┌──

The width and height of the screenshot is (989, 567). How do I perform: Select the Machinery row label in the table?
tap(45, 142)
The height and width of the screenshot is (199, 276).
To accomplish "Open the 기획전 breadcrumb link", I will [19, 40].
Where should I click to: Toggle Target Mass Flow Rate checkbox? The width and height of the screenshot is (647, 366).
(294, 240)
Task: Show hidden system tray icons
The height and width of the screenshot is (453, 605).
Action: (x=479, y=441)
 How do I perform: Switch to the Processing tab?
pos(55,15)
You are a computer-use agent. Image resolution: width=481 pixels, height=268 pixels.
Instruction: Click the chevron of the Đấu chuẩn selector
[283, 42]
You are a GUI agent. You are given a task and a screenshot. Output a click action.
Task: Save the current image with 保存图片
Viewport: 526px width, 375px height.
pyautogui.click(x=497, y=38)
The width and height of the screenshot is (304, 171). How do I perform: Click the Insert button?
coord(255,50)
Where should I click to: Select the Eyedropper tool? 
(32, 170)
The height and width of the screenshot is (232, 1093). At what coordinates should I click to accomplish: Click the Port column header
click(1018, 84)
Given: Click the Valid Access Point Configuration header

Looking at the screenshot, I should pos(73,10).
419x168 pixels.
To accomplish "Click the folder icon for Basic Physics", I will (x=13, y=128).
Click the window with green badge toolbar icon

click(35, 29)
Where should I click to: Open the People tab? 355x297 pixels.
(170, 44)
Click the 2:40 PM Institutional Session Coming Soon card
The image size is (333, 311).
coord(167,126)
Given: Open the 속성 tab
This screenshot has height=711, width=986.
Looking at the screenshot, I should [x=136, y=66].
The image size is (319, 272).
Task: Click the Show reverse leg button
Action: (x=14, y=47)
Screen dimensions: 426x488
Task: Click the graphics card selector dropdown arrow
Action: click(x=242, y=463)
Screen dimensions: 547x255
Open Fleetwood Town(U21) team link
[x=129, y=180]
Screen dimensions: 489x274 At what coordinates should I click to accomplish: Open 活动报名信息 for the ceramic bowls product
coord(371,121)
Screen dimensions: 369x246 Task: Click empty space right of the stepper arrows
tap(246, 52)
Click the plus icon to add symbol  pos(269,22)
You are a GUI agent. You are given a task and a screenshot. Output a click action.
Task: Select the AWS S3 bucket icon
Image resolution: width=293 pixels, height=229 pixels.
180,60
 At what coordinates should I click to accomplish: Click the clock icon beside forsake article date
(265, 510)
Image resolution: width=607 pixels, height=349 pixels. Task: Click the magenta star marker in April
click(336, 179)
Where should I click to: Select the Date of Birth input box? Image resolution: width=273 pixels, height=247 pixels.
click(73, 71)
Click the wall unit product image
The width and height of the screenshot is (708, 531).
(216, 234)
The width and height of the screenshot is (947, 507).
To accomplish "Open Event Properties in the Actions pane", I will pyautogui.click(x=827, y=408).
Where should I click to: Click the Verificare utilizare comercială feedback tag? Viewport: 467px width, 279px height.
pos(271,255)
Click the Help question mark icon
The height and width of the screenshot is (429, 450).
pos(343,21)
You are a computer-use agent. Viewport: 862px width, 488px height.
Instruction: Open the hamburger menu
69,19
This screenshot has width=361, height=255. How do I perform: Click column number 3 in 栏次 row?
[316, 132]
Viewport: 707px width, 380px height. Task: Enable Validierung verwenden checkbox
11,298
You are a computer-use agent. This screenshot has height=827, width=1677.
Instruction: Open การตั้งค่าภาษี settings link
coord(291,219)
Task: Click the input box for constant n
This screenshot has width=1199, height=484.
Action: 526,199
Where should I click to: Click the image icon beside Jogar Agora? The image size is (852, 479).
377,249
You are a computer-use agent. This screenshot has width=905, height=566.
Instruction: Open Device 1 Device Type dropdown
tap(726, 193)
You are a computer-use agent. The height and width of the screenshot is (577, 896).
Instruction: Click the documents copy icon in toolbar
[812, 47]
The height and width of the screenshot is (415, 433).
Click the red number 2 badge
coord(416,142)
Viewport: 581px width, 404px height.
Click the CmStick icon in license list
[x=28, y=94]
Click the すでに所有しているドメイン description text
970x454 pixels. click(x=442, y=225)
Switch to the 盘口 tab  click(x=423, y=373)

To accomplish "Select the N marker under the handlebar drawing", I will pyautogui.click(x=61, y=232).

└──

The response must hold only the lines above from the line with "Screen dimensions: 369x246" through the line with "The width and height of the screenshot is (947, 507).", each copied exactly, both ends kept.

--- Result for this exercise ---
Screen dimensions: 369x246 Task: Click empty space right of the stepper arrows
tap(246, 52)
Click the plus icon to add symbol  pos(269,22)
You are a GUI agent. You are given a task and a screenshot. Output a click action.
Task: Select the AWS S3 bucket icon
Image resolution: width=293 pixels, height=229 pixels.
180,60
 At what coordinates should I click to accomplish: Click the clock icon beside forsake article date
(265, 510)
Image resolution: width=607 pixels, height=349 pixels. Task: Click the magenta star marker in April
click(336, 179)
Where should I click to: Select the Date of Birth input box? Image resolution: width=273 pixels, height=247 pixels.
click(73, 71)
Click the wall unit product image
The width and height of the screenshot is (708, 531).
(216, 234)
The width and height of the screenshot is (947, 507).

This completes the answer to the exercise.